Objectives: Hemispheric neurologic symptoms, amaurosis fugax, and Hollenhorst plaques at eye examination are standard indications for carotid imaging to identify carotid artery occlusive disease (CAOD). Previous reports have suggested that other ocular findings, such as retinal artery occlusion and anterior ischemic optic neuropathy, are associated with CAOD. However, the predictive value of ocular findings for the presence of CAOD is controversial. The purpose of this study was to define the predictive value of ocular symptoms and ophthalmologic examination in identifying significant CAOD.
Methods: Over 3 years 145 patients were referred for carotid imaging on the basis of ocular indications in 160 eyes. Forty patients were excluded because of concurrent non-ocular indications for carotid imaging, leaving 105 patients referred exclusively for ocular indications to evaluate. Ophthalmologic history and eye examination were correlated with carotid duplex ultrasound findings.

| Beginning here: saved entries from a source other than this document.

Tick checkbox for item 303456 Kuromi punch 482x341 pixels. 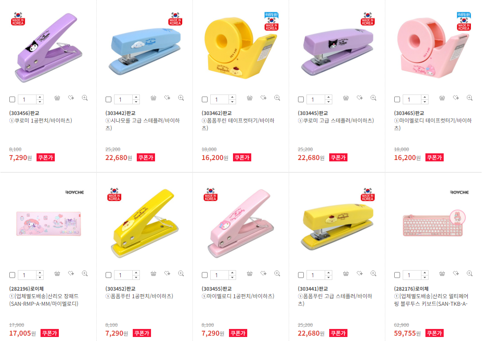click(x=12, y=99)
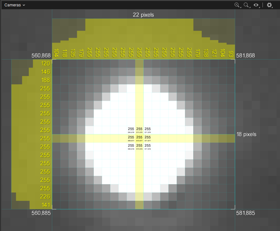Viewport: 280px width, 231px height.
Task: Click the pixel value labeled 571,878
Action: 147,146
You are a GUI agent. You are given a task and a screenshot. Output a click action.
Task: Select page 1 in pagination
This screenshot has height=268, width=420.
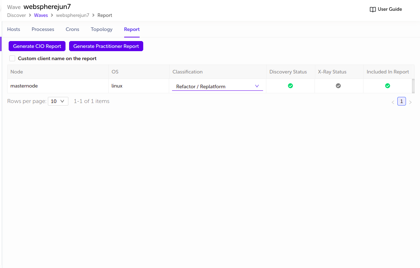point(402,101)
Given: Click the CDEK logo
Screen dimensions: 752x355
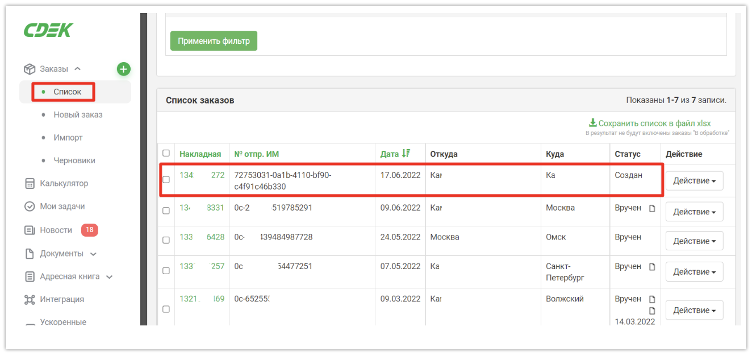Looking at the screenshot, I should click(48, 31).

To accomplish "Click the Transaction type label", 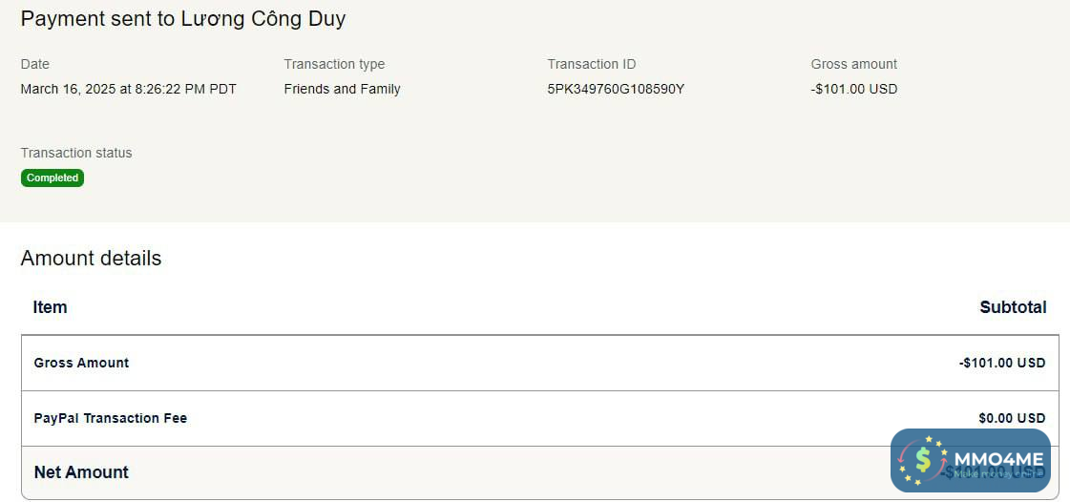I will (334, 64).
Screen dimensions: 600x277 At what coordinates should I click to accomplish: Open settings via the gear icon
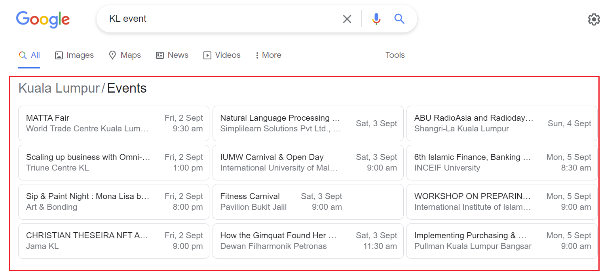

Results: Amaurosis fugax was associated with a positive scan in 20.0% of carotid arteries (P =.022). Hollenhorst plaques at fundoscopic examination were associated with a positive scan in 18.2% of carotid arteries (P =.02). Ocular findings exclusive of Hollenhorst plaques were particularly poor predictors of CAOD, inasmuch as only 1 of 64 arteries (1.6%) had significant ipsilateral internal carotid artery stenosis (P =.022). Venous stasis retinopathy was the only ocular finding other than Hollenhorst plaques with any predictive value (1 of 5 scans positive; positive predictive value, 20.0%).
Conclusions: Ocular symptoms and findings are poor predictors of CAOD. Amaurosis fugax, Hollenhorst plaques, and venous stasis retinopathy demonstrated moderate predictive value, whereas all other ocular findings demonstrated no predictive value in identifying CAOD.